Той же зимой 1909 года поэт переводит 13 стихотворений Гейне, которые впоследствии входят в четвертый сборник стихов „Ночные часы“ (1911 год), и помещает в газете „Речь“ две литературные статьи: „Мережковский“ и „Бальмонт“. 14 апреля Блок с женой уезжает в Италию. Накануне отъезда он видит в Художественном театре „Три сестры“ Чехова и возвращается домой „совершенно потрясенный“. О Чехове и о России взволнованно пишет матери: „Три сестры“, это угол великого русского искусства, один из случайно сохранившихся каким-то чудом не заплеванных углов моей пакостной, грязной, тупой и кровавой родины, которую я завтра, слава Тебе Господи, покину… Я Чехова принял всего, как он есть в пантеон своей души и разделил его слезы, печаль и унижение… Несчастны мы все, что наша родная земля приготовила нам такую почву — для злобы и ссоры друг с другом.

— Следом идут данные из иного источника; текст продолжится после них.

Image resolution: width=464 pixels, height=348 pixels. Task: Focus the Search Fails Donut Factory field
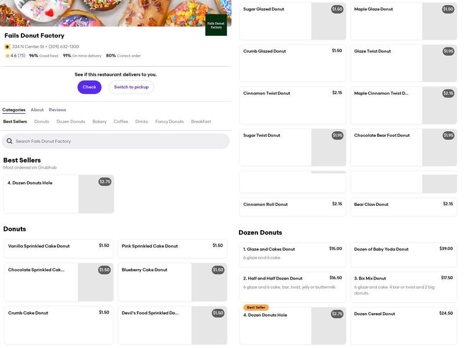tap(116, 141)
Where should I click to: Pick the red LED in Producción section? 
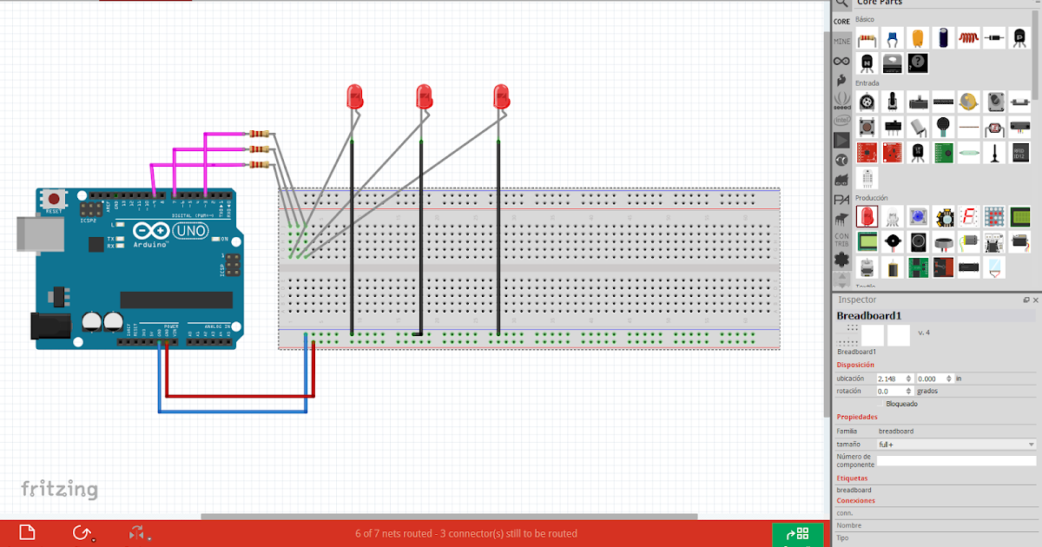(x=866, y=217)
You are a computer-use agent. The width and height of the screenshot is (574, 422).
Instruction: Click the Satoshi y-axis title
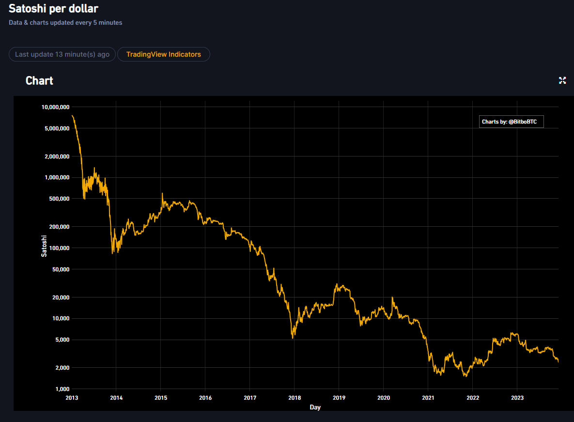tap(44, 246)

Все живем за китайскими стенами, полупрезирая друг друга, а единственный общий враг наш— российская государственность, церковность, кабаки, казна и чиновники — не показывают своего лица, а натравливают нас друг на друга».

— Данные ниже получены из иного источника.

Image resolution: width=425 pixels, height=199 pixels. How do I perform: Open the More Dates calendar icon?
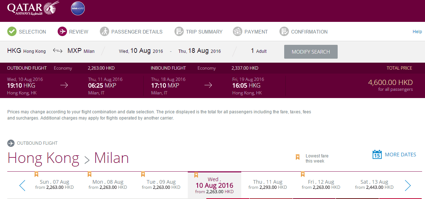(377, 155)
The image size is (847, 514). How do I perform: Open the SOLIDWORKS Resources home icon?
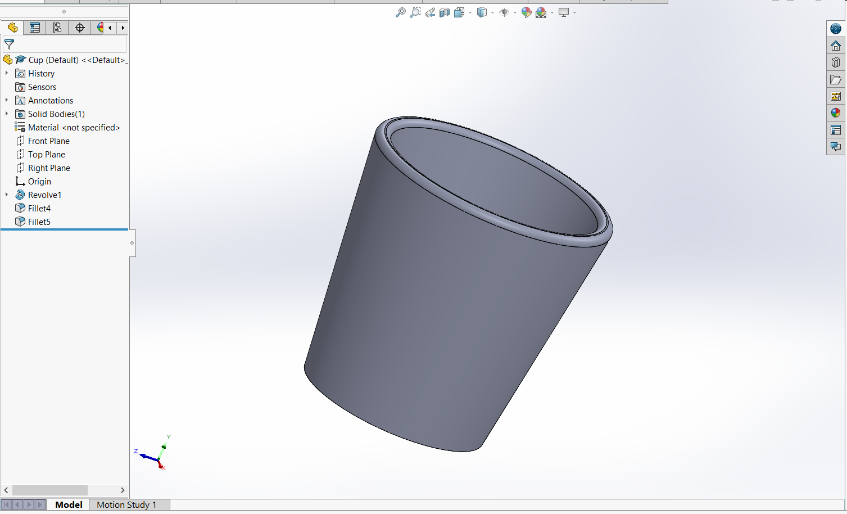836,46
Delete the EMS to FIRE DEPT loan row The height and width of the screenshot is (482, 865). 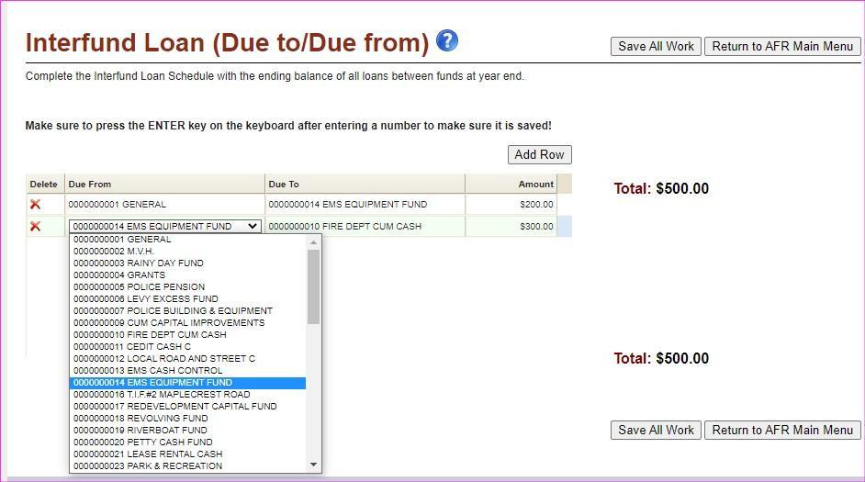[36, 227]
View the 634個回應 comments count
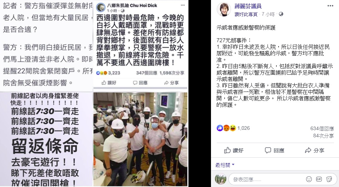This screenshot has width=339, height=187. coord(322,129)
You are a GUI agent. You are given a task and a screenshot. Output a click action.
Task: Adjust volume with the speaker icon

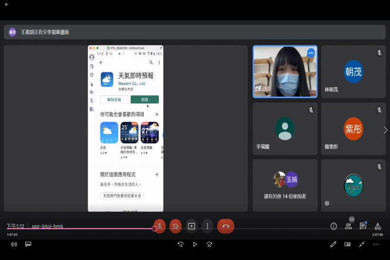coord(14,244)
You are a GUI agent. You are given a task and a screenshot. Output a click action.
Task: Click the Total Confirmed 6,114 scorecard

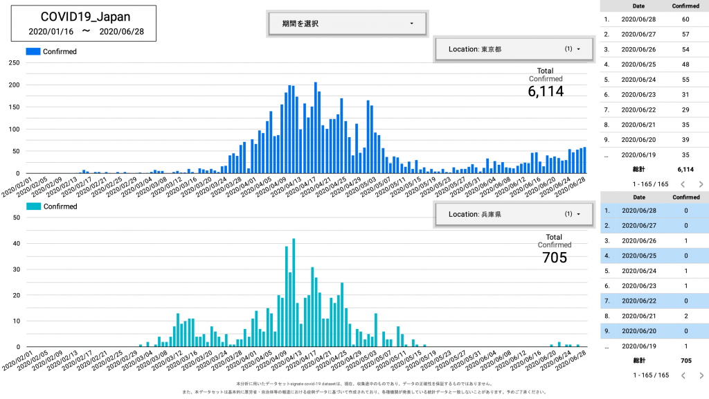[546, 85]

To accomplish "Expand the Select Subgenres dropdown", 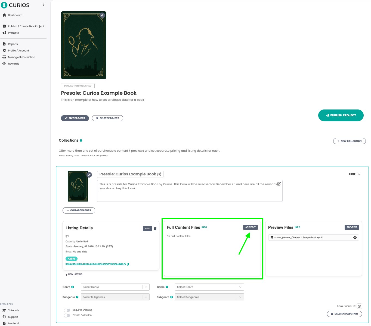I will [115, 297].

«Политический» и «общественный» период жизни поэта кончен. Он едет в Италию, чтобы забыть прошлое и стать «человеком». Письмо заканчивается словами: «Или надо совсем не жить в России, плюнуть в ее пьяную харю, или изолироваться от унижения — политики, да и „общественности“».

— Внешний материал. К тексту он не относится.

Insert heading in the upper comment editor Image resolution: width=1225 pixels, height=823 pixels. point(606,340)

Блоки проводят десять дней в Венеции, «тихо, лениво и отдохновительно»; посещают картинные галереи, увлекаются живописью Беллини, а на Лидо играют с крабами и собирают раковины. «Всякий русский художник, — пишет Блок матери, — имеет право хоть на несколько лет заткнуть себе уши от всего русского и увидать свою другую родину — Европу, и Италию особенно!»
Поэта поразила мертвая Равенна: могила Данте, древние саркофаги, мозаика, дворец Теодориха. Флоренцию он возненавидел. «Флоренцию, — пишет он, — я проклинаю не только за жару и мускитов, а за то, что она сама себя предала европейской гнили, стала трескучим городом и изуродовала почти все свои дома и улицы». После Флоренции Блоки посетили Перуджию, Ассизи, Сиену и Пизу. 19 июня поэт пишет матери из Милана: «Надо признаться, что эта поездка оказалась совсем не отдохновительной. Напротив, мы оба страшно устали и изнервничались до последней степени. Милан — уже тринадцатый город, а мы смотрим везде почти всё. Правда, что я теперь ничего не могу воспринять, кроме искусства, неба и иногда моря. Люди мне отвратительны, вся жизнь ужасна. Европейская жизнь так же мерзка, как и русская, — вообще вся жизнь людей во всем мире есть, по-моему, какая-то чудовищная грязная лужа… Мне хотелось бы очень тихо пожить и подумать — вне городов, кинематографов, ресторанов, итальянцев и немцев. Все это — одна сплошная помойная яма… Более чем когда-нибудь я вижу, что ничего из жизни современной я до сих пор не приму и ничему не покорюсь. Ее позорный строй внушает мне только отвращение. Переделать уже ничего нельзя, не переделает никакая революция. Все люди сгниют, несколько человек останется. Люблю я только искусство, детей и смерть. Россия для меня, — все та же лирическая величина. На самом деле — ее нет, не было и не будет».
Это трагическое письмо вводит нас в черную ночь стихов «Страшный мир». В страшной силе отрицания, в восстании против всего мироздания — дышит люциферический дух Ивана Карамазова. Поразительна фраза: «Люблю только искусство, детей и смерть». Иван Карамазов тоже любил детей: из муки за страдания детей вырос весь его «бунт».